■ **Records for this exercise**:
◇ ◇ ◇ ◇ ◇ ◇ ◇
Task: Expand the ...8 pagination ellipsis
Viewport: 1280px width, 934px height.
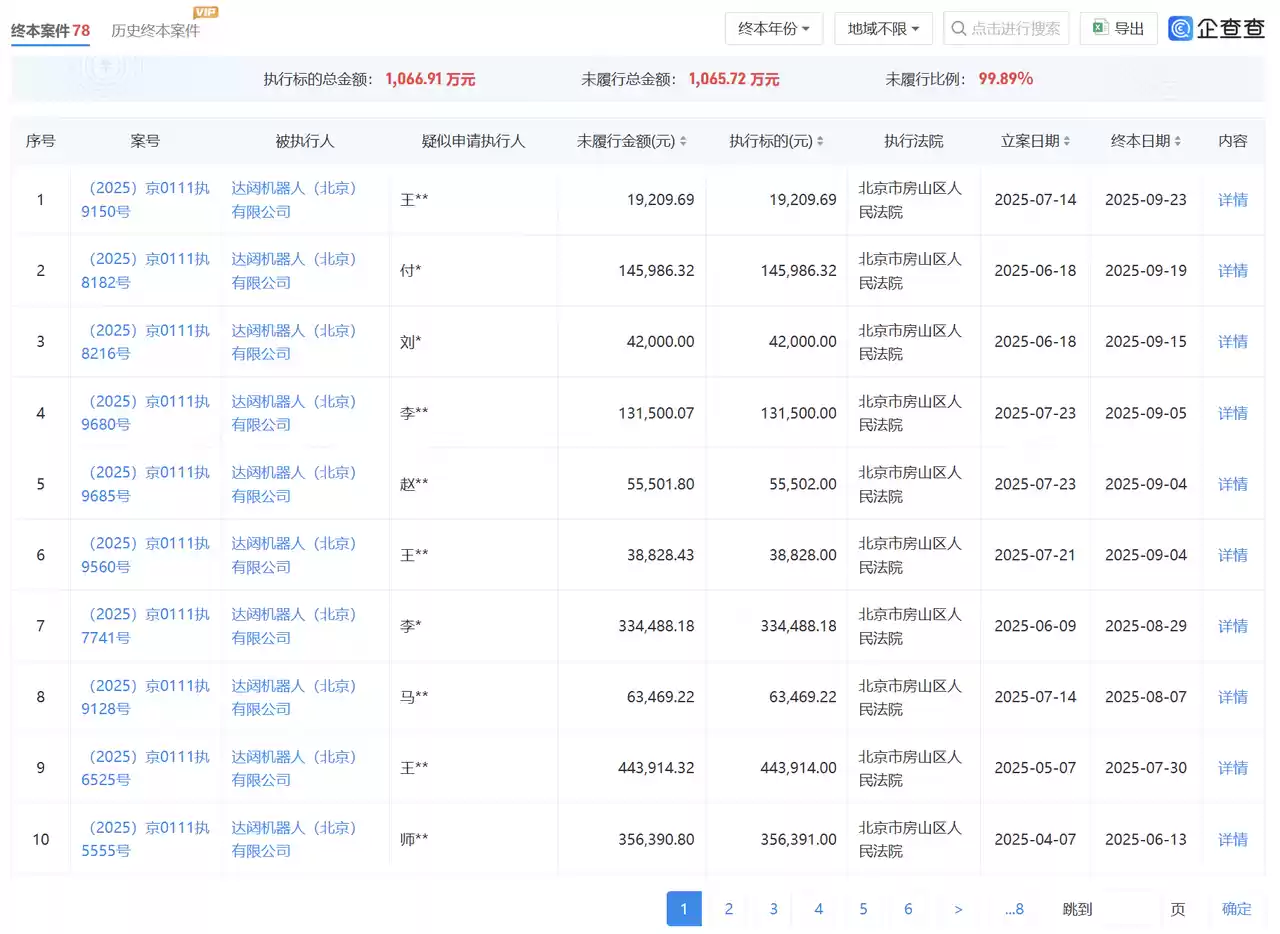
◇ ◇ ◇ ◇ ◇ ◇ ◇
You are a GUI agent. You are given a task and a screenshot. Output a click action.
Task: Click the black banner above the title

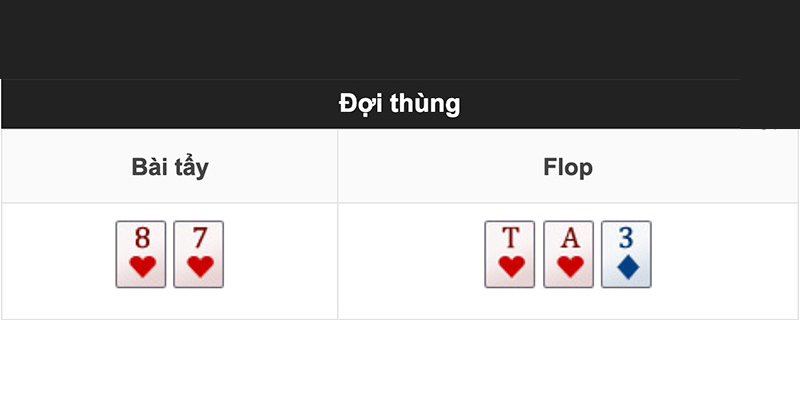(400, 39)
◇ ◇ ◇ ◇ ◇ ◇ ◇
■ **Task objective**:
All lines in the listing above from the line containing "Task: Expand the ...8 pagination ellipsis" to the line containing "Viewport: 1280px width, 934px height.", inclusive, should be retyped exactly; no other lines should appear.

■ **Answer to the exercise**:
Task: Expand the ...8 pagination ellipsis
Viewport: 1280px width, 934px height.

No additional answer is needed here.